La autoría en tiempos de la IA no debe entenderse como la muerte del creador, sino como su expansión. Desde las neurociencias, sabemos que el cerebro no es un compartimento ausente de originalidad, sino un procesador de estímulos. La IA es el espejo exterior de ese proceso. Por ello, una legislación moderna debe ser lo suficientemente elástica para reconocer que el derecho de autor está mutando hacia la protección de la instrucción y la curaduría, integrando la inteligencia artificial como una herramienta legítima de la creación artística.

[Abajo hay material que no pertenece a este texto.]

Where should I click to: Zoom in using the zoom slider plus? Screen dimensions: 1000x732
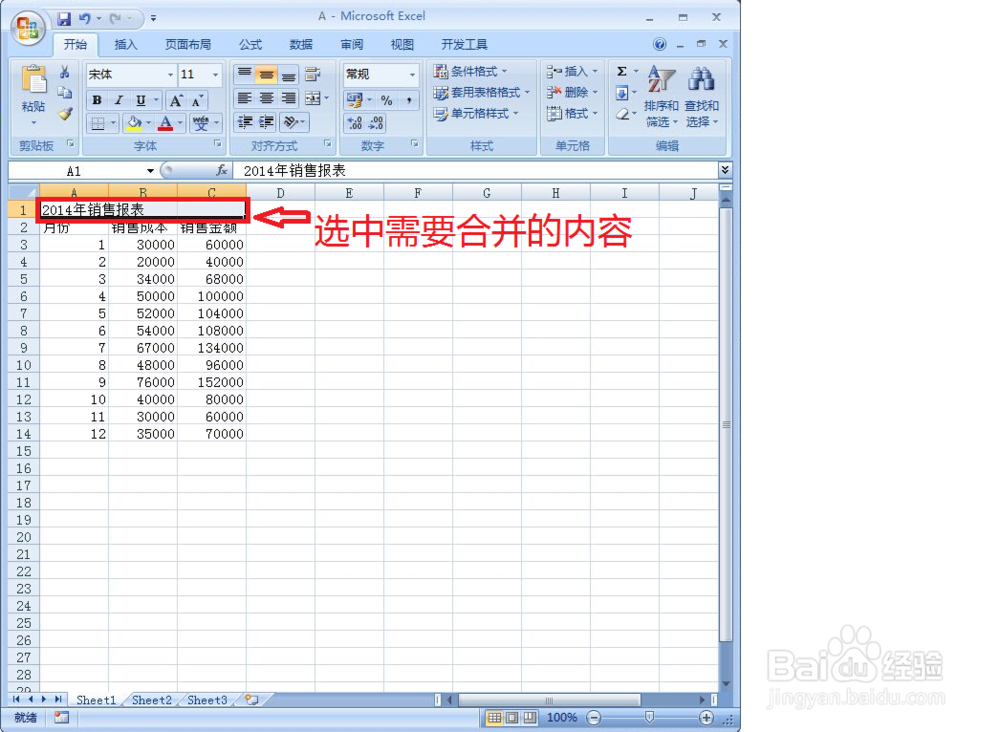[706, 718]
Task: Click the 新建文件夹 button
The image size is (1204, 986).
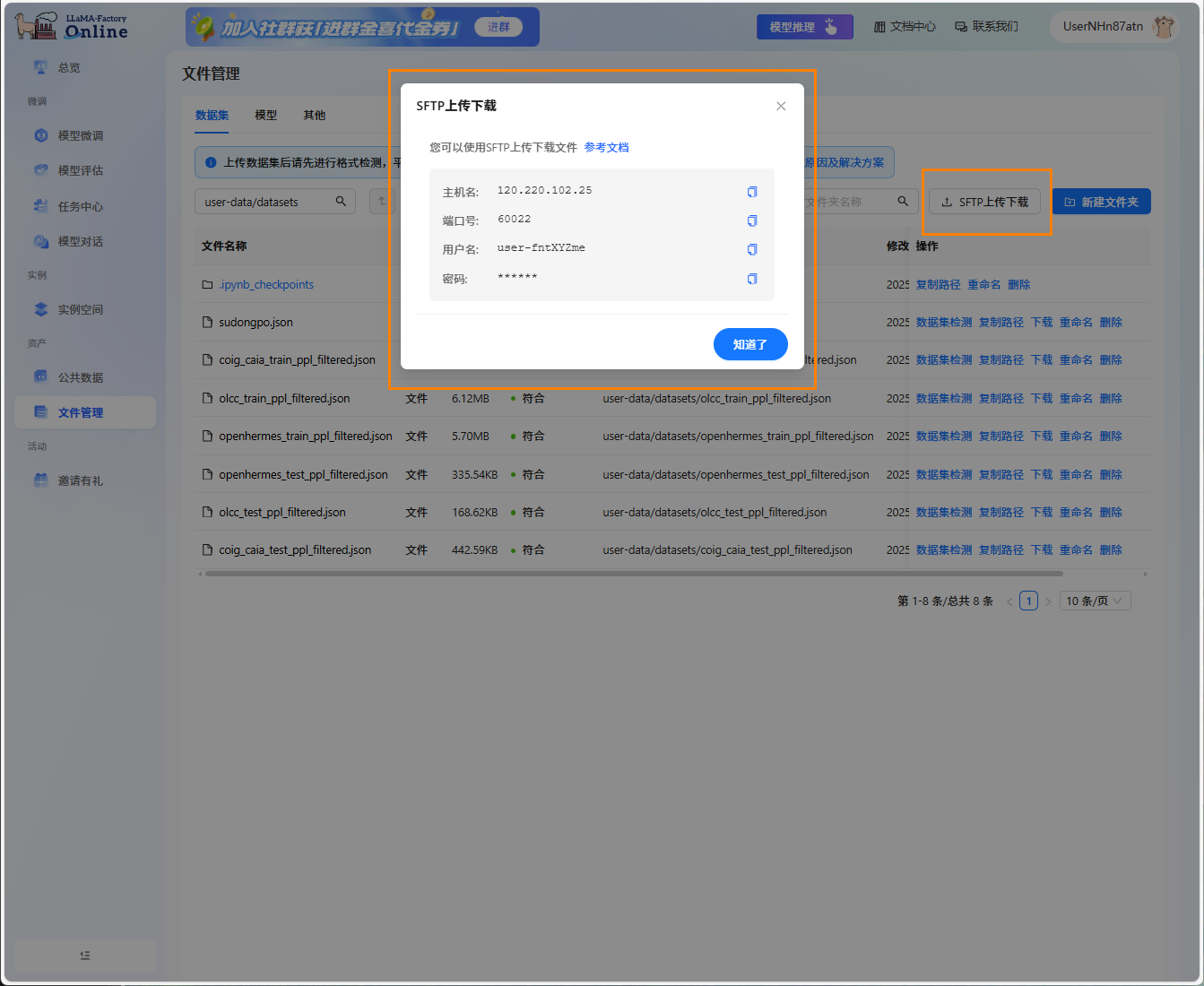Action: [x=1101, y=203]
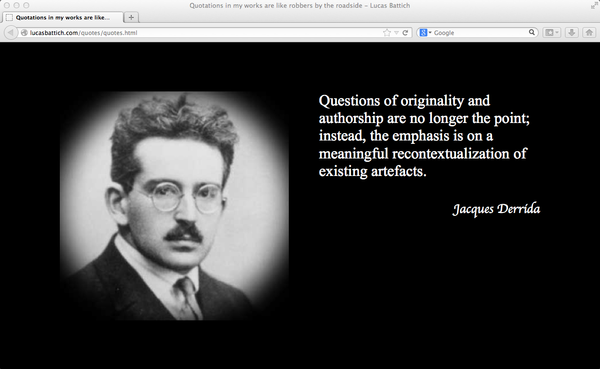Click the black-and-white portrait photo
Viewport: 600px width, 369px height.
[x=174, y=206]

No podemos permitir que el vacío legal se traduzca en la pauperización del artista independiente. Mientras las secretarías de cultura estatales se distraen financiando fetiches documentales y objetos de lujo para la foto oficial, el subsuelo creativo ya está experimentando con el algoritmo. El verdadero “despotismo” hoy es ignorar que los derechos culturales del siglo XXI incluyen el derecho a la experimentación tecnológica hasta el registro en Indautor.
Si no somos capaces de sentar a estos “seis personajes” en la mesa de la legalidad y el reconocimiento ético, acabaremos representando una tragedia donde el autor se vuelve irrelevante, no por la potencia de la máquina, sino por la miopía de quienes legislan sobre un mundo que ya no comprenden.
ACOTACIÓN: El drama ya no es la ausencia del autor, sino la incapacidad de la legislación para entender el nuevo mundo.